Ah, the fungus that is transforming cicadas into “sex-crazed zombies” and “flying saltshakers of death” per CNN? Good news for headline writers, but certainly bad news for the cicadas. The fungus is called Massospora cicadina. While it’s not yet known how the insects are exposed to its spores, the fungal spores will penetrate the cicadas’ bodies and build up a mass in their abdomen. And then the horrors begin: The cicada’s rear and genitals fall off, exposing a chalky plug. Then the infested cicada, despite having nearly a third of its body replaced by a fungus, goes about its day as if everything were normal—trying to mate, flying around, climbing trees, etc. It must be pretty disgusting to see your abdomen and genitals lopped off and replaced with a “plug of yellow spores.” (Although it is a fate I would probably still wish on my true enemies.)

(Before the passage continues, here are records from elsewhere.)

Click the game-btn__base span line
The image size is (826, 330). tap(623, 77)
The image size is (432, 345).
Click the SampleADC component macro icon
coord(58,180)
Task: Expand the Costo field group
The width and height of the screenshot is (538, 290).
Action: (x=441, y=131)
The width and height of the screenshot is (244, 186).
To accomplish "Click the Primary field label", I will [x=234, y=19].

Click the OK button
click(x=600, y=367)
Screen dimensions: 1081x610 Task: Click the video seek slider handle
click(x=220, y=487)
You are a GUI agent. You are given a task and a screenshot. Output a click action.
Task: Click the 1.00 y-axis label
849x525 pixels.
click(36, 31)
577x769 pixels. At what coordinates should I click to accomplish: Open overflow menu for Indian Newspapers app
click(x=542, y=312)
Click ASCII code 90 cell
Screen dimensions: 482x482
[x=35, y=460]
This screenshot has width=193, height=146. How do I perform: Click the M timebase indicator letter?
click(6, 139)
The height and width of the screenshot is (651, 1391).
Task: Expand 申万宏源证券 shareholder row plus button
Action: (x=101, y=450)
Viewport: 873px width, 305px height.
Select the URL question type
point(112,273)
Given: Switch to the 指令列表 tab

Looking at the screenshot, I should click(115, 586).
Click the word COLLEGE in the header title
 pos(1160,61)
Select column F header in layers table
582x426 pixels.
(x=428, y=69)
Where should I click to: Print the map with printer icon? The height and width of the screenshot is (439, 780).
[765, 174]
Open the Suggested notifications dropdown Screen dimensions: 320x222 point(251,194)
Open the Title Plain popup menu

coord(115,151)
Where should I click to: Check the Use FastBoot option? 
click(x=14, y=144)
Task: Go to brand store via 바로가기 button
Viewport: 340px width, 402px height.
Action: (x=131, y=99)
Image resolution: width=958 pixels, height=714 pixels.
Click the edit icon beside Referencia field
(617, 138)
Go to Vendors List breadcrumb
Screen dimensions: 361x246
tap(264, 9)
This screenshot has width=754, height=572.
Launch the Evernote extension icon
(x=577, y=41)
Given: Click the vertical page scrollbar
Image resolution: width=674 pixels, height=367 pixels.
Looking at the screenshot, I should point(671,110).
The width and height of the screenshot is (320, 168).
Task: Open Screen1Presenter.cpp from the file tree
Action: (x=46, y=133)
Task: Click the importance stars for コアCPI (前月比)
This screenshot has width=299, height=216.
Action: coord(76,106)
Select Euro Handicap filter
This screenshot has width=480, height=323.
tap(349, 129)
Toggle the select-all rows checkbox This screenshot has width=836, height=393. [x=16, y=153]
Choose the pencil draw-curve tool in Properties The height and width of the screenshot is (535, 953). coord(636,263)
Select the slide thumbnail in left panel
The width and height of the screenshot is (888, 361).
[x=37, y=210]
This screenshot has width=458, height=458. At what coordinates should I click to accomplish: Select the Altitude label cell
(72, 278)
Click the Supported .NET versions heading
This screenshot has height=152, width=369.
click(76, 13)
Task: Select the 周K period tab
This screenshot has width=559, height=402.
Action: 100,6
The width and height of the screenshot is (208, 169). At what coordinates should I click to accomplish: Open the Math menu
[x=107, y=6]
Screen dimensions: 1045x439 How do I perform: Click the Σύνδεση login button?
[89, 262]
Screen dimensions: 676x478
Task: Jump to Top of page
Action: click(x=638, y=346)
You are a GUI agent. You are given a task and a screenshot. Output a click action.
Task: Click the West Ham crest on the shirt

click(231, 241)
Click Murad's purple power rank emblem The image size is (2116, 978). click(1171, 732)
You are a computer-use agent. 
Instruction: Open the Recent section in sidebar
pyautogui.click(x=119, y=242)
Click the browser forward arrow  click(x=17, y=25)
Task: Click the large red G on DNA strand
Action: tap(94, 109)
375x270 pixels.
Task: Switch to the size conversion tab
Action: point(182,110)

But this fungus also has another effect; it’s got cicadas down bad. “There’s this hyper-sexualized behavior,” Matthew Kasson, a mycologist and forest pathologist at West Virginia University, told CNN. “So, males for example, they’ll continue to try and mate with females — unsuccessfully, because again, their back end is a fungus.” Both Brood XIII and Brood XIX are susceptible to the fungus, and Kasson is collecting infected cicadas, especially from Brood XIX. He asks that people upload observations of any zombified cicadas to iNaturalist. There is no pay for this labor, but is there anything sweeter than the joy of beholding a red-eyed horny husk of spores? Literally, name anything sweeter than that!

A Brood X cicada with a yellow fungal plug
A Brood X cicada with a yellow fungal plug. | Chip Somodevilla/Getty Images

…can I eat a fungus-infested cicada? Seriously what’s the worst thing that could happen?

Honestly, probably nothing. M. cicadina can only infect cicadas, and only the 13- and 17-year periodicals at that, so it will not turn you into a zombie. And though the fungal plugs are full of amphetamines, the dose would be so small that we would not be affected. In fact, these fungus-infected cicadas might be just as tasty in a stir fry as their boring, non-infested counterparts. I swear I give these statements freely, under no outside influence, and if you see me in person, you would certainly NOT find any chalky fungus plug anywhere near my person.

When will they go away?

Adult cicadas live for just about a month, and both broods will likely be gone by mid-July. But they will have laid their eggs, which will hatch in six to 10 weeks, erupting into baby nymphs that will wriggle their way in the soil and begin to sup on sap for the following 13 or 17 years. In this light, periodical cicadas never go away. They are always around in some form—egg, nymph, winged adult, chocolate-covered confection. So whenever you sit under a tree east of the Mississippi River, remember that the periodical cicadas never left. They are there with you in the billions, soft and hungry, just a few feet below.